__What to work on__: Your reply should restate the lines from the top of the entries through the line containing "Screen dimensions: 1025x720" word for word, with no pictures.

__Dataset__:
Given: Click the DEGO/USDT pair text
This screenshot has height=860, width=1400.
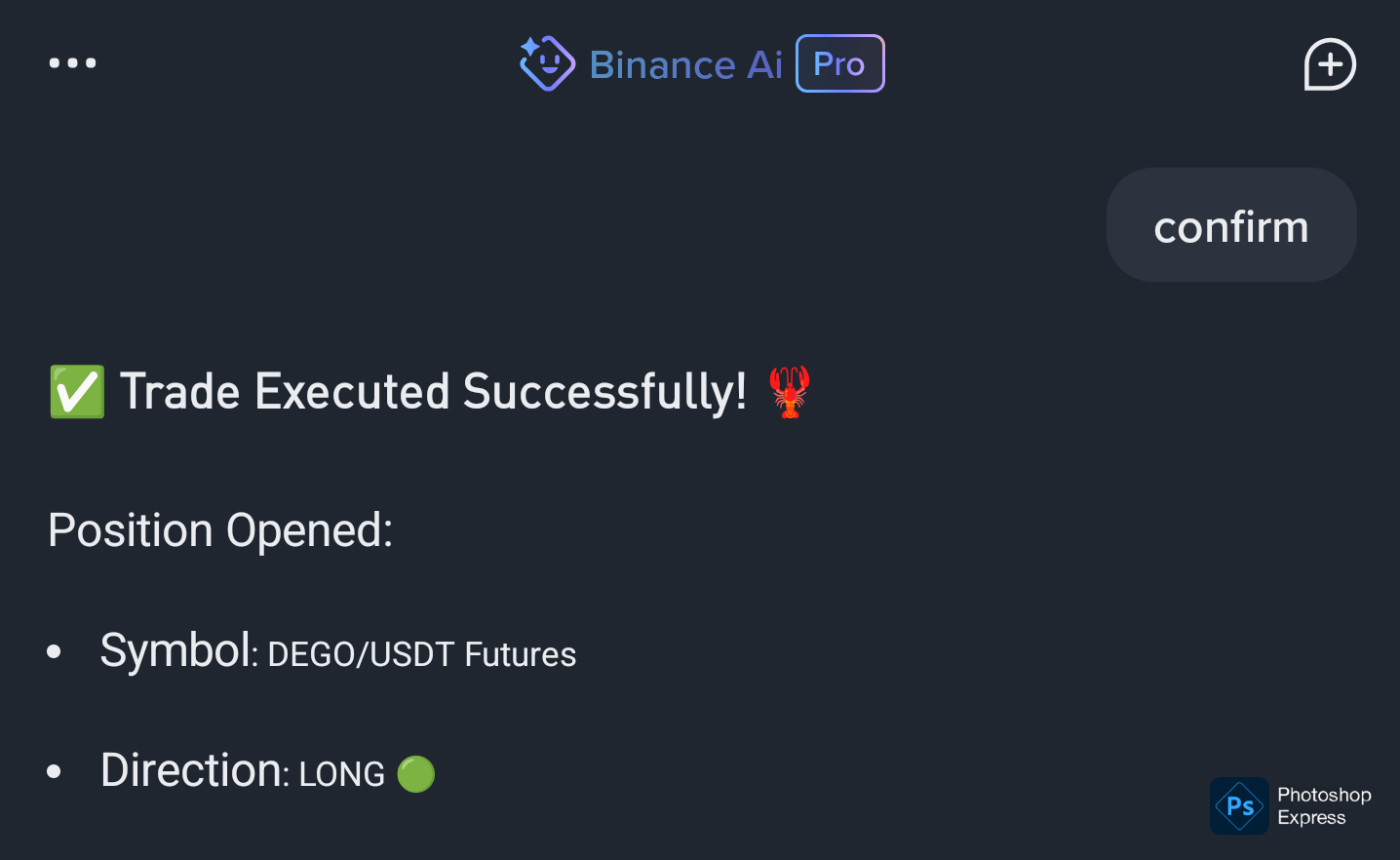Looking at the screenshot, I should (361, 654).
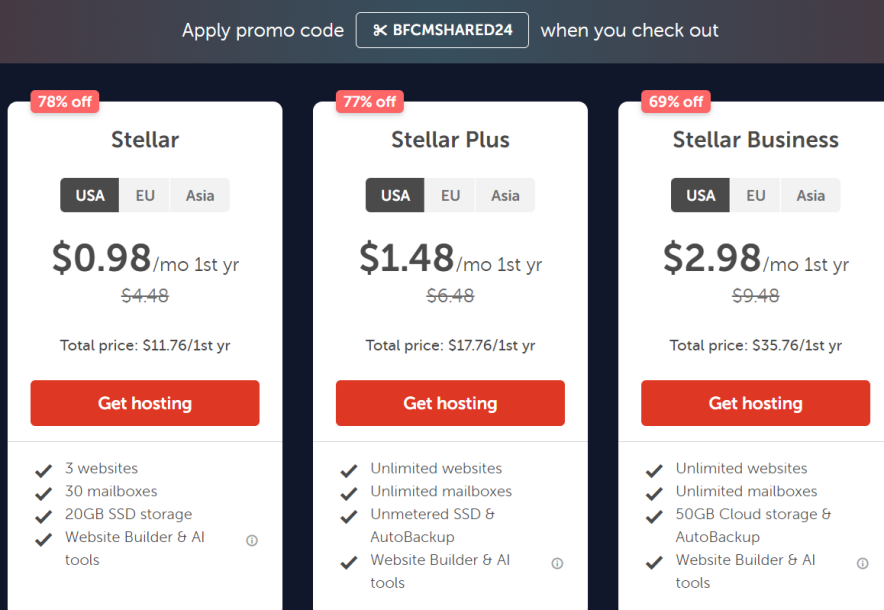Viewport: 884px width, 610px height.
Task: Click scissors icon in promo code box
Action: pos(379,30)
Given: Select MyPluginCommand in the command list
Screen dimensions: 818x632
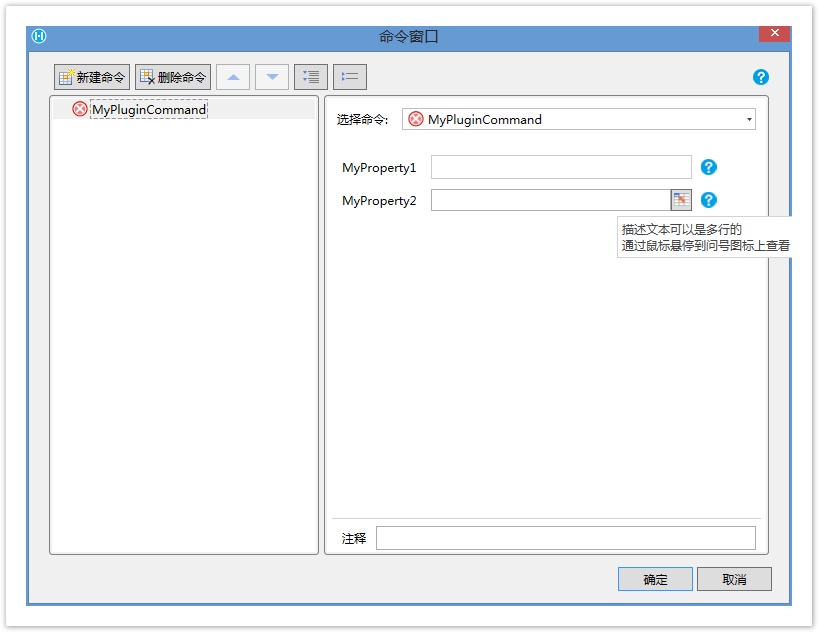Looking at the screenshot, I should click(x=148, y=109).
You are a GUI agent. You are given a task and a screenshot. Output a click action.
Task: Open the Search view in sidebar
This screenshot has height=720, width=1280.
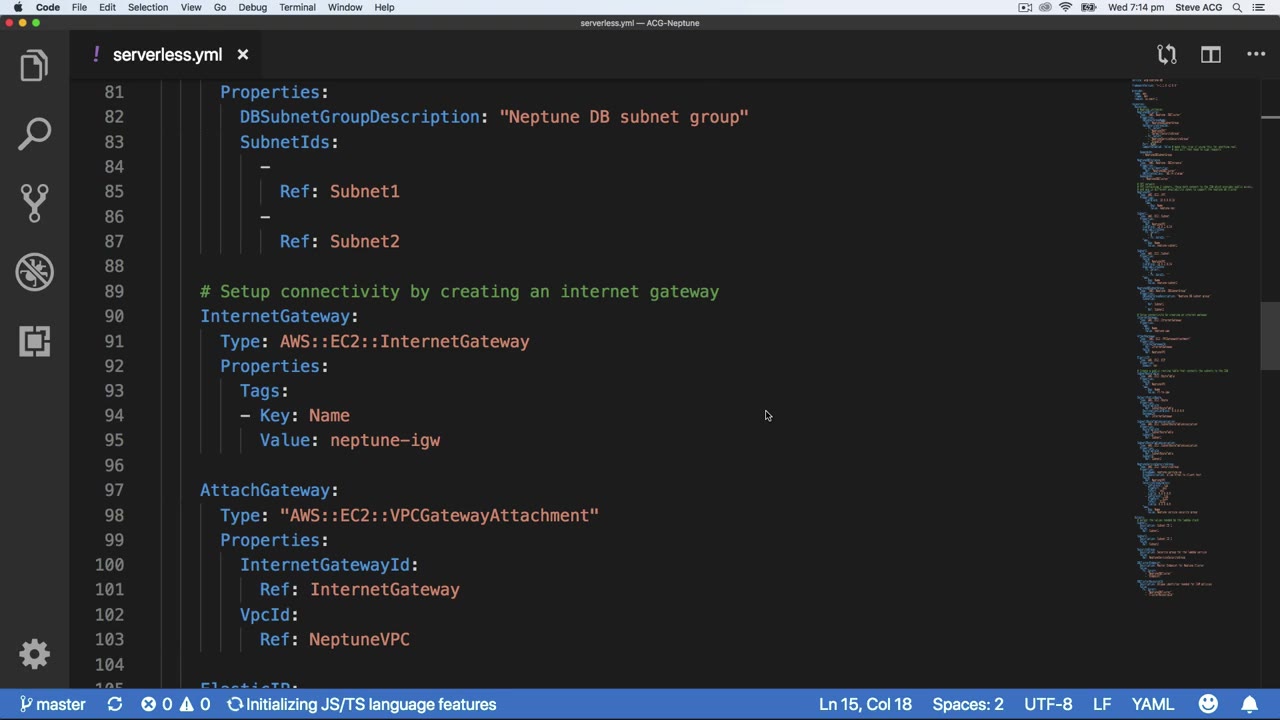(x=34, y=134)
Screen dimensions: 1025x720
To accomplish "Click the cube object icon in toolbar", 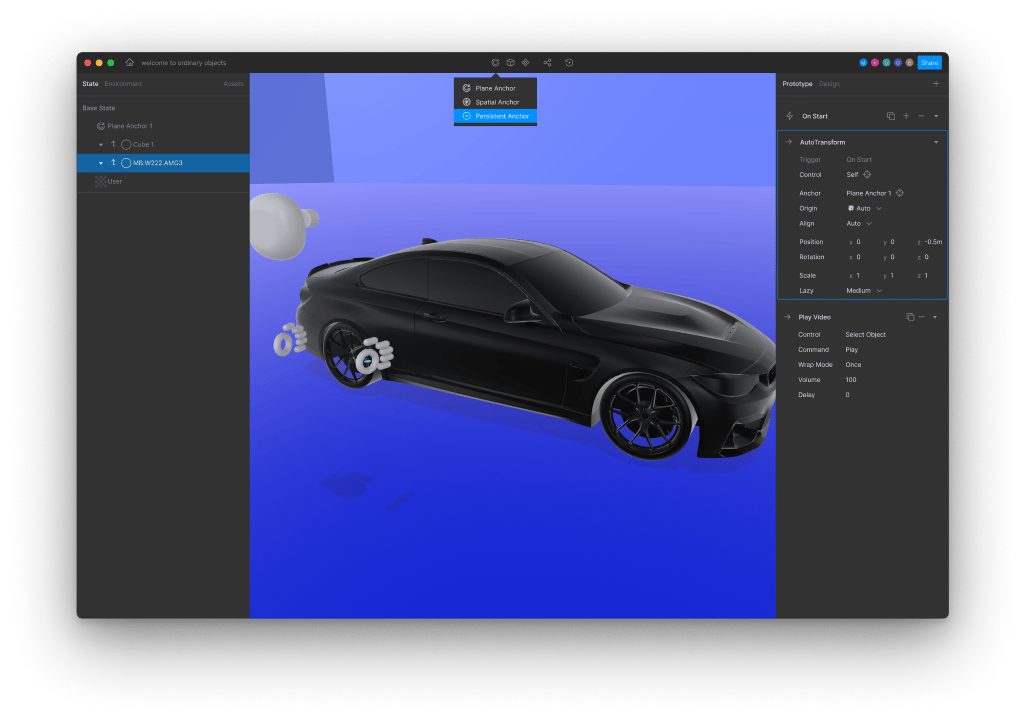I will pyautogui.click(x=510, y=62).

__Expected answer__:
Given: Click the DEGO/USDT pair text
This screenshot has height=860, width=1400.
Looking at the screenshot, I should (361, 654).
Viewport: 884px width, 610px height.
Task: Click scissors icon in promo code box
Action: pos(379,30)
Given: Select MyPluginCommand in the command list
Screen dimensions: 818x632
Looking at the screenshot, I should click(x=148, y=109).
You are a GUI agent. You are given a task and a screenshot. Output a click action.
Task: Open the Search view in sidebar
This screenshot has height=720, width=1280.
(x=34, y=134)
Screen dimensions: 1025x720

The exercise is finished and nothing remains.